Given request:
Duplicate the lines starting with the one containing "This screenshot has height=536, width=1245." and ending with the one containing "coord(165,384)", both included.

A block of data

--- START ---

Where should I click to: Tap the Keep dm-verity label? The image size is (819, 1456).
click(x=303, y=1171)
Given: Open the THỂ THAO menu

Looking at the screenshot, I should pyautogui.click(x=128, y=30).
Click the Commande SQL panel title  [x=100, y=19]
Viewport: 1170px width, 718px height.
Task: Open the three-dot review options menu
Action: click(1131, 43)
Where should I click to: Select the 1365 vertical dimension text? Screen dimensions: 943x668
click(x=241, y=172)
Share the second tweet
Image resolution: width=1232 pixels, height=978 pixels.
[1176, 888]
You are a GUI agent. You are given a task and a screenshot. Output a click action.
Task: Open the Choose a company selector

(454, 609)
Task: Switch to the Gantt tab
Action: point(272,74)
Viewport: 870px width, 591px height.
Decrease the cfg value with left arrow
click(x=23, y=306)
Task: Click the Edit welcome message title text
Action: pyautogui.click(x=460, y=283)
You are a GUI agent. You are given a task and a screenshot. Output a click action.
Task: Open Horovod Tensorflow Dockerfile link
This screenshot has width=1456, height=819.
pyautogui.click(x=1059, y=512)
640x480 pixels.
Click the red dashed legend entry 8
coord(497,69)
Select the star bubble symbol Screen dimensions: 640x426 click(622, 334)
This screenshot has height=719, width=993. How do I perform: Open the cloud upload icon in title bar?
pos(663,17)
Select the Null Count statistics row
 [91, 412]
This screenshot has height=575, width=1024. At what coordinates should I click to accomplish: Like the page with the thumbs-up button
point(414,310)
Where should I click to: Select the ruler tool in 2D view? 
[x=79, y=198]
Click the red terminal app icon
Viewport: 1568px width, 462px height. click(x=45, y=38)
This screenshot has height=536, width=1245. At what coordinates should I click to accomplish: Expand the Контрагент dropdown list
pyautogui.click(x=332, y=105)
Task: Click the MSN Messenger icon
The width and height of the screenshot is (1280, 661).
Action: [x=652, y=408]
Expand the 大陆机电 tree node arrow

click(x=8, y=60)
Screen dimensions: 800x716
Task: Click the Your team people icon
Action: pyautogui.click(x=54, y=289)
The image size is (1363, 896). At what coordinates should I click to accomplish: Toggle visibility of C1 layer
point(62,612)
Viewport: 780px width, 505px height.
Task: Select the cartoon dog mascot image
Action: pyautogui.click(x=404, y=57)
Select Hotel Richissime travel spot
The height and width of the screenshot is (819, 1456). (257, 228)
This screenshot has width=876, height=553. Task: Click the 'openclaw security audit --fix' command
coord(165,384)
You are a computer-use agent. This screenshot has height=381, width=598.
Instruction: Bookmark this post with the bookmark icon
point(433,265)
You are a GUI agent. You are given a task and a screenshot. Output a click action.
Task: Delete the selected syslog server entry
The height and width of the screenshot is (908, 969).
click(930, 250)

--- END ---

The output:
This screenshot has height=536, width=1245. At what coordinates should I click to accomplish: Expand the Контрагент dropdown list
pyautogui.click(x=332, y=105)
Task: Click the MSN Messenger icon
The width and height of the screenshot is (1280, 661).
Action: [x=652, y=408]
Expand the 大陆机电 tree node arrow

click(x=8, y=60)
Screen dimensions: 800x716
Task: Click the Your team people icon
Action: pyautogui.click(x=54, y=289)
The image size is (1363, 896). At what coordinates should I click to accomplish: Toggle visibility of C1 layer
point(62,612)
Viewport: 780px width, 505px height.
Task: Select the cartoon dog mascot image
Action: pyautogui.click(x=404, y=57)
Select Hotel Richissime travel spot
The height and width of the screenshot is (819, 1456). (257, 228)
This screenshot has width=876, height=553. Task: Click the 'openclaw security audit --fix' command
coord(165,384)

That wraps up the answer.